In contrast, McKinsey predicts that by 2030 jobs centered around physical and manual tasks will contract sharpest along with jobs comprised of lower-level cognitive skills such as data-entry clerks and cashiers.

“Occupations made up of physical activities in highly structured environments or in data processing or collection will see declines,” McKinsey researchers said. “Growing occupations will include those with difficult to automate activities—such as managers—and those in unpredictable physical environments such as plumbers. Other occupations that will see increasing demand for work include teachers, nursing aides, and tech and other professionals.”

More than anything, researchers agree perennial learning will be a necessity to ensure workers keep pace with the advance in technology. An aptitude with AI assistants and robotic tools may be the norm. McKinsey said this would likely mean dealing with changes in traditional workflows and the supervision and management of autonomous and automated devices.

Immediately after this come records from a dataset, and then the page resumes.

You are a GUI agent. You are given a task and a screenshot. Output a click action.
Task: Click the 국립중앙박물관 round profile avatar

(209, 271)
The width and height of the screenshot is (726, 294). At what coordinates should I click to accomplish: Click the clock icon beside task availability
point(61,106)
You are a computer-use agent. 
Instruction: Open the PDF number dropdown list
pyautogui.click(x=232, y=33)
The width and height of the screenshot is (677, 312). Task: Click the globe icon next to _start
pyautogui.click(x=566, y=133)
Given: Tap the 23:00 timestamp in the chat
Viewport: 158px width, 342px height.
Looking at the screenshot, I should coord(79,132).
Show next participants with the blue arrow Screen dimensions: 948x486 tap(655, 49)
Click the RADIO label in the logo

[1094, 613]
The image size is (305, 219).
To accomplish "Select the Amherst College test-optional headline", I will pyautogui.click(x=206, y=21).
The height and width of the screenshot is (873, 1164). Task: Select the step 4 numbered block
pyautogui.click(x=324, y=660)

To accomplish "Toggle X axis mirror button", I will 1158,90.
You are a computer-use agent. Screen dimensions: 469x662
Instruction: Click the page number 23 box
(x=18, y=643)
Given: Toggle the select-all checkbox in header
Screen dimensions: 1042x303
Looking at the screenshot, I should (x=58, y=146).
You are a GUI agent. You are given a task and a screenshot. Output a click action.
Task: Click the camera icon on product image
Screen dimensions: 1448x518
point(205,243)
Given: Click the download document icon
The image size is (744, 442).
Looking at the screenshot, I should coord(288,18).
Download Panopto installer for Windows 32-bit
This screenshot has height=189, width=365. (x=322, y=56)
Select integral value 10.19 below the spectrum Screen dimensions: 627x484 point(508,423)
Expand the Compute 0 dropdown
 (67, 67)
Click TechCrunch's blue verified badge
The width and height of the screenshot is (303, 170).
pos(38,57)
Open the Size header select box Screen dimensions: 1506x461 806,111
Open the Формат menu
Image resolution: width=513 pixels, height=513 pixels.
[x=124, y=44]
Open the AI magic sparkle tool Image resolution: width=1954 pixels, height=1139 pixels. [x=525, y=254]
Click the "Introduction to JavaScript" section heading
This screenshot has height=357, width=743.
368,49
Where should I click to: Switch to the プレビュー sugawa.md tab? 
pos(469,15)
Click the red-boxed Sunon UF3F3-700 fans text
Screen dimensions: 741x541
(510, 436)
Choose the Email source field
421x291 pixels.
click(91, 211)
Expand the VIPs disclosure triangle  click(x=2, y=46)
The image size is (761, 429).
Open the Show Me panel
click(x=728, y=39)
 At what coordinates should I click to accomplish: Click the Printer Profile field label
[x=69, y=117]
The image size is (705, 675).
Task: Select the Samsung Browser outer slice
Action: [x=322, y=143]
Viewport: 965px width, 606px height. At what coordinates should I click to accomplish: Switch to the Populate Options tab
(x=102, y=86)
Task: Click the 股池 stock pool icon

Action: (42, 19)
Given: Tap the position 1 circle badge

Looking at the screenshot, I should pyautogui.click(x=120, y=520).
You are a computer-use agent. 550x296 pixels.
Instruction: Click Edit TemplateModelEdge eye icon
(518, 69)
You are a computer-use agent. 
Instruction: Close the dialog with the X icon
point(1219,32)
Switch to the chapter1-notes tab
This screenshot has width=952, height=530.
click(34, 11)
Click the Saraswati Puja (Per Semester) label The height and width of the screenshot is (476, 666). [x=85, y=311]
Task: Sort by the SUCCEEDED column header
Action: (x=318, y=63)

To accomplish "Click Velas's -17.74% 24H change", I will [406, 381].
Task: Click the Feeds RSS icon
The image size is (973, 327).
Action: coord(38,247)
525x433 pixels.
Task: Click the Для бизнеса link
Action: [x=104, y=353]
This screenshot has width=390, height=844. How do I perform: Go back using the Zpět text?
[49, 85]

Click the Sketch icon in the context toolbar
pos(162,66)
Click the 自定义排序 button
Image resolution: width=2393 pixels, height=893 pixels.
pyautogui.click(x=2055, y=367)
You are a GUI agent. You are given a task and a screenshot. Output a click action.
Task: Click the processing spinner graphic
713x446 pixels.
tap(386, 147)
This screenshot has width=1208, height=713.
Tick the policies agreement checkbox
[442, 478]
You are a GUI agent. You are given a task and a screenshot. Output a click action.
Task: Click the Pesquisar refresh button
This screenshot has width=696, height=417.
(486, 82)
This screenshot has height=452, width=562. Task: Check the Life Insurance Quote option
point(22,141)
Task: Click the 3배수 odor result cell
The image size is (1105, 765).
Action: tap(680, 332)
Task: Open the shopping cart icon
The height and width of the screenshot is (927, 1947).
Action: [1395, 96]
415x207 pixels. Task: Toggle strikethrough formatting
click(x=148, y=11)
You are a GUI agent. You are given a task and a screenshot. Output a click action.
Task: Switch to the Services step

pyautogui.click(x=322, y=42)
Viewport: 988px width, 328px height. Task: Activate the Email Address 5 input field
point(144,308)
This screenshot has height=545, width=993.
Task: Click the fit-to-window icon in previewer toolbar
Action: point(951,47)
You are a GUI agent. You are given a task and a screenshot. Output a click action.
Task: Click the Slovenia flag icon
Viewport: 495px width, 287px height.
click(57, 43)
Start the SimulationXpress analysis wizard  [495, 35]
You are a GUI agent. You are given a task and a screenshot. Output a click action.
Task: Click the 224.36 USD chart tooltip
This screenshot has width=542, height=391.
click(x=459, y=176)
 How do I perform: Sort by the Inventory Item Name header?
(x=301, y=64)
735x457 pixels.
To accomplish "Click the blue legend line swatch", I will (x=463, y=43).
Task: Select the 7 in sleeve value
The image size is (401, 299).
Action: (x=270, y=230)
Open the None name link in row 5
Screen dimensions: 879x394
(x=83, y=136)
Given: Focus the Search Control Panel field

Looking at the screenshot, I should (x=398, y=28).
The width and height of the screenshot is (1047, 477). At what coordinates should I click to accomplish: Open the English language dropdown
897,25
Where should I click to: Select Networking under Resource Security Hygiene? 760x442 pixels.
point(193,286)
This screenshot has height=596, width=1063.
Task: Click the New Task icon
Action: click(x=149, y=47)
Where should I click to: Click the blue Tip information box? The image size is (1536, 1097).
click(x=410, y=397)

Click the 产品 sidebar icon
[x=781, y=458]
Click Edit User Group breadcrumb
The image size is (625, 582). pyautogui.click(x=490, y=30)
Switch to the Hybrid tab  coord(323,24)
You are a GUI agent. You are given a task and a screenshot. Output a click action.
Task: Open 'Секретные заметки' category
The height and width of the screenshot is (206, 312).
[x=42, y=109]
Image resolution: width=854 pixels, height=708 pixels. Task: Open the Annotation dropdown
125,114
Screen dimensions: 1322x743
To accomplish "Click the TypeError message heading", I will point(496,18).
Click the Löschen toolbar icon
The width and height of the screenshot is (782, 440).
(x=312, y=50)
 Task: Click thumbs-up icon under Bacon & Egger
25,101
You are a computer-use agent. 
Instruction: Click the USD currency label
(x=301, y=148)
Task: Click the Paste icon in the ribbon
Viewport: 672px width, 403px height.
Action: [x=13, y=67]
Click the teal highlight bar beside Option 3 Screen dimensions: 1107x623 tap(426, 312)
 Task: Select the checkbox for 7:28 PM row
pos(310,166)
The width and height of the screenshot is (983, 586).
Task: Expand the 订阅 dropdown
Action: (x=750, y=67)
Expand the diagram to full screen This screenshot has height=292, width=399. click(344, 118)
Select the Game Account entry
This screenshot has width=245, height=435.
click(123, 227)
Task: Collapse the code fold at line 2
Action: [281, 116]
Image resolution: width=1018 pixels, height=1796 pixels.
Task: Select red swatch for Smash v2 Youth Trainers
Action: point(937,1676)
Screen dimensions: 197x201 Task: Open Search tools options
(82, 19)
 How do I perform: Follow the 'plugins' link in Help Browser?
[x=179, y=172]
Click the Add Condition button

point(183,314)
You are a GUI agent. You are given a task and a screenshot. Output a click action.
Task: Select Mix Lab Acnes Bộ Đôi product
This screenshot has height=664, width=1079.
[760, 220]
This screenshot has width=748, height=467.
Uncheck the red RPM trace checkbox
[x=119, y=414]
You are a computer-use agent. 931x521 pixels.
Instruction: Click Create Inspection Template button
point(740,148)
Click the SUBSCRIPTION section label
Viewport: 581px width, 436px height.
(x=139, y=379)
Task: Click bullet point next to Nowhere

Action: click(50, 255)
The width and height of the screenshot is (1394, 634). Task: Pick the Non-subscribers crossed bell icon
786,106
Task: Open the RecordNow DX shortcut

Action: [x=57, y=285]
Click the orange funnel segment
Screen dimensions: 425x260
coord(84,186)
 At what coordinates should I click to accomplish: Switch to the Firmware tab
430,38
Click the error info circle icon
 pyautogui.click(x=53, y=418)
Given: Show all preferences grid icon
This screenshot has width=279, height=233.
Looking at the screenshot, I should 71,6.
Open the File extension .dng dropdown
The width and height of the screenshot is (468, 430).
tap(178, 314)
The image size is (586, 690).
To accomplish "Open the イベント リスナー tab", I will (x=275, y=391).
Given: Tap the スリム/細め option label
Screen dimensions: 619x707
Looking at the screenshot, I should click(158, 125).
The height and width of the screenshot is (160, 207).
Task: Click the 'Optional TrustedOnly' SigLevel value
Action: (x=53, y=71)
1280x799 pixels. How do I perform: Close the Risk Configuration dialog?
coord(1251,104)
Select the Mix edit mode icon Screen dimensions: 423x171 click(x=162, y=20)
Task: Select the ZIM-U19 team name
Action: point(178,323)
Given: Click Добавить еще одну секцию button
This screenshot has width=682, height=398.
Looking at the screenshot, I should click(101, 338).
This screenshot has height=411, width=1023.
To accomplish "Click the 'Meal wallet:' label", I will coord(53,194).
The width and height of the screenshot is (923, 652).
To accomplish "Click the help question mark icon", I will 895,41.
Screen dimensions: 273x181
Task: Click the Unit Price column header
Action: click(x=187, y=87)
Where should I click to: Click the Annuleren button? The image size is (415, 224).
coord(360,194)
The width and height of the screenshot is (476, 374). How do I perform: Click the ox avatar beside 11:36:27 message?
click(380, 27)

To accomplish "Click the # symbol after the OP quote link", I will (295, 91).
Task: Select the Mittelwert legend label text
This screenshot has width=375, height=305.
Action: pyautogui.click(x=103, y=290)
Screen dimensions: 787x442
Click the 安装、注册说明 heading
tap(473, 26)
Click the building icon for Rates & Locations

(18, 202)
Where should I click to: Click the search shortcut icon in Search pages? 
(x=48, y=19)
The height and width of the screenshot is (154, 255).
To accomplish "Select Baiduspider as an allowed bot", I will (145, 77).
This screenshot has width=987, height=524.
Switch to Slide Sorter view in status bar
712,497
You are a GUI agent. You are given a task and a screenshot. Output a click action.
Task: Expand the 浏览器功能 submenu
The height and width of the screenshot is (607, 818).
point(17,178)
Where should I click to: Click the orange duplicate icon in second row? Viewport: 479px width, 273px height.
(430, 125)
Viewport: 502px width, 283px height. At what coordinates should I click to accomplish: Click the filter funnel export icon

“As self-checkout machines are introduced in stores, for example, cashiers can become checkout assistance helpers, who can help answer questions or troubleshoot the machines,” McKinsey said. “More system-level solutions will prompt a rethinking of the entire workflow and workspace.”

The World Economic Forum predicted by 2025, more than 50 percent of all professions will need reskilling or upskilling to accommodate advances in technology.

“Increased digitization resulting from COVID-19 may accelerate this trend [in automation]. By the mid-2030s, as AI advances and becomes more autonomous, 30 percent of jobs and 44 percent of workers with low levels of education will be at risk of automation.” WEF researchers said. “In the next five years, half of all workers will require some upskilling or reskilling to prepare for changing and new jobs.”

Predictions aside, researchers say what comes next will hinge on both public sector and private sector policy decisions. These decisions will impact education, social safety net programs, labor-based tax incentives, investments in human capital, and moves to promote social mobility.

“It’s not all doom and gloom,” said MIT Economist Daron Acemoglu. “There is nothing that says technology is all bad for workers. It is the choice we make about the direction to develop technology that is critical.”